Arbeitsauftrag A: Wie heißt laut dem Text über die Berlinale der Film, mit dem die 56. Berlinale eröffnet wurde?
Arbeitsauftrag B: Schreib den Text über die Berlinale nach seinem letzten Satz weiter.

Textauszug:
○ ○ ○ ○ ○ ○ ○

Wie man es auch wendet: Irgendetwas ist vor allem aus deutscher Sicht ganz und gar nicht aufgegangen bei dieser Berlinale. Das Verfahren, den Wettbewerb mit heimischer Ware fast zu überfrachten, führt auf internationalen Festivals immer zu Distanzbemühungen aller anderen Beteiligten – die von ihrem jeweiligen nationalen cineastisch-industriellen Komplex stets bedrängten Festivals von Cannes oder Venedig haben damit ihre schmerzhaften Erfahrungen gemacht.

Berlinale-Chef Kosslick wird zudem darauf achten müssen, dass seine bislang munter und erfolgreich tönende Dauerwerbetrommel für den deutschen Film seinem Festival nicht auf Dauer schadet. Das Niveau der 56. Berlinale war insgesamt – nach dem dünnen Eröffnungsfilm „Snow Cake“ – äußerst mäßig. Was aber keineswegs bedeutet, dass die internationale Konkurrenz schwächelt. Sie weicht nur aus und sucht sich andere Aufmerksamkeitsmärkte. Das Ergebnis für Berlin wäre ein Regionalisierungseffekt der unerwünschtesten Art.

○ ○ ○ ○ ○ ○ ○

Auflistung:
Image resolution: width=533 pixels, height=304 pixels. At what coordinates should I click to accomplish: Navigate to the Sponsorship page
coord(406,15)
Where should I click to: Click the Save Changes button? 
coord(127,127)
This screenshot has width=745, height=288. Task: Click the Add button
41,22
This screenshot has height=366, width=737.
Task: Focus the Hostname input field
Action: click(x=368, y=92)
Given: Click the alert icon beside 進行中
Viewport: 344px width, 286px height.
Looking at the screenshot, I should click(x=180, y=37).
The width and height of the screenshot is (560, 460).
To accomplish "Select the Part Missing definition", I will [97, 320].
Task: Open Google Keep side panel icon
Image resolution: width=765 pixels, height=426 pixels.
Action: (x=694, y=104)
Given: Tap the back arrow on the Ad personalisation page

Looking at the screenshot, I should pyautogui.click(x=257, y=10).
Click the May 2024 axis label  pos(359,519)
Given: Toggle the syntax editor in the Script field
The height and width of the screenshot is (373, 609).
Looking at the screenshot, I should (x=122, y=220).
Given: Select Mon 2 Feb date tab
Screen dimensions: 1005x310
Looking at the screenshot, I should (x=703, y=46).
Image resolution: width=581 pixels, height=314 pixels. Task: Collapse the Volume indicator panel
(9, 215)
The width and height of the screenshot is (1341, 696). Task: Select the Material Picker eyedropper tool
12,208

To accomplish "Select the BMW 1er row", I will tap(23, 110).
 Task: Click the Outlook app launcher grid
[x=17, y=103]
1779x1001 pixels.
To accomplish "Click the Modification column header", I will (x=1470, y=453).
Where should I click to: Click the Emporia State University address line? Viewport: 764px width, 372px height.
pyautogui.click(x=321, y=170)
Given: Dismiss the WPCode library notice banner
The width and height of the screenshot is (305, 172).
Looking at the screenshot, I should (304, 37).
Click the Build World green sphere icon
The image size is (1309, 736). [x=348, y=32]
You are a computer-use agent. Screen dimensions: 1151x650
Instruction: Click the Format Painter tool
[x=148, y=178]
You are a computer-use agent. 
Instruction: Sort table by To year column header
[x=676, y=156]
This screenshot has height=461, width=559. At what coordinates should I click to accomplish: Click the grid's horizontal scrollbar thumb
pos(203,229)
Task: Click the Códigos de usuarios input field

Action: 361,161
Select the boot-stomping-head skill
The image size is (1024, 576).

○ ○ ○ ○ ○ ○ ○

Antwort A: „Snow Cake“

Antwort B:
Das asiatische Kino zum Beispiel, die seit Jahren prosperierendste Gegend der Filmwelt, war auf dem Wettbewerb mit zwei ihre Poesie fast ins Klischee treibenden Werken („Isabella“, „Invisible Waves“) vertreten. Kim Ki-duk und Jia Zhang-ke dagegen, um nur zwei herausragende Namen aus Korea und China zu nennen, präsentieren ihre neuen Filme lieber in Cannes. Oder Südamerika: War aus den wiedererstarkenden Filmindustrien Argentiniens, Brasiliens und Chiles nichts Besseres zu finden als das erzählerisch hart an der Nulllinie operierende Leibwächter-Porträt „El custodio“?

Auch der Auftritt der Altmeister Altman, Chabrol und Lumet, so locker sie manch angestrengtem Erzählentwurf den Spiegel der Erfahrung entgegenhielten, erscheint so in anderem Licht. Denn jene großen Regisseure, die auf der Höhe ihrer Schaffenskraft noch Überraschungen, Wagemut und neue Meisterwerke erwarten lassen, sind durchweg für Cannes angekündigt – die Coen-Brüder und Gus van Sant oder Aki Kaurismäki und David Lynch. Und für die aufregendsten neueren Namen, etwa Sofia Coppola und Alejandro González Iñárritu, gilt das sowieso.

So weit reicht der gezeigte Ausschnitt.